YOUR INSTRUCTIONS:
Output every record below precisely as it is written.
--- DATA UNDER STUDY ---
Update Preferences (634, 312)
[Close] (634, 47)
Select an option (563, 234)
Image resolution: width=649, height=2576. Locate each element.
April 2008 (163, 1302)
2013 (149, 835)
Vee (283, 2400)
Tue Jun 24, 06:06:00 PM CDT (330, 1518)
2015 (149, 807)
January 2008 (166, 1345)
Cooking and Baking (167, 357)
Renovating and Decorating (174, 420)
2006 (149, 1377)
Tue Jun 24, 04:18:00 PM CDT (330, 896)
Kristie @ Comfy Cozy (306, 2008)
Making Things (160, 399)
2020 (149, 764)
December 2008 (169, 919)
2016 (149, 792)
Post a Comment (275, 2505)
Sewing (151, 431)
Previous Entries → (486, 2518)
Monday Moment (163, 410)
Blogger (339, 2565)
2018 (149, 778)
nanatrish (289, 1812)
---
TASK RESPONSE:
Update Preferences (634, 312)
[Close] (634, 47)
Select an option (563, 234)
Image resolution: width=649, height=2576. Locate each element.
April 2008 (163, 1302)
2013 (149, 835)
Vee (283, 2400)
Tue Jun 24, 06:06:00 PM CDT (330, 1518)
2015 (149, 807)
January 2008 (166, 1345)
Cooking and Baking (167, 357)
Renovating and Decorating (174, 420)
2006 (149, 1377)
Tue Jun 24, 04:18:00 PM CDT (330, 896)
Kristie @ Comfy Cozy (306, 2008)
Making Things (160, 399)
2020 (149, 764)
December 2008 (169, 919)
2016 (149, 792)
Post a Comment (275, 2505)
Sewing (151, 431)
Previous Entries → (486, 2518)
Monday Moment (163, 410)
Blogger (339, 2565)
2018 (149, 778)
nanatrish (289, 1812)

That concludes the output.